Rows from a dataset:
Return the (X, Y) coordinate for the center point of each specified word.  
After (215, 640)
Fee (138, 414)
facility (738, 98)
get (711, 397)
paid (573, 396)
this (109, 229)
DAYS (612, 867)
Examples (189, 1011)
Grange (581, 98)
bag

» **What is needed**: Repeat every one of the rows above word for word, keeping each on its own line.

» **Exercise result**:
Return the (X, Y) coordinate for the center point of each specified word.  
After (215, 640)
Fee (138, 414)
facility (738, 98)
get (711, 397)
paid (573, 396)
this (109, 229)
DAYS (612, 867)
Examples (189, 1011)
Grange (581, 98)
bag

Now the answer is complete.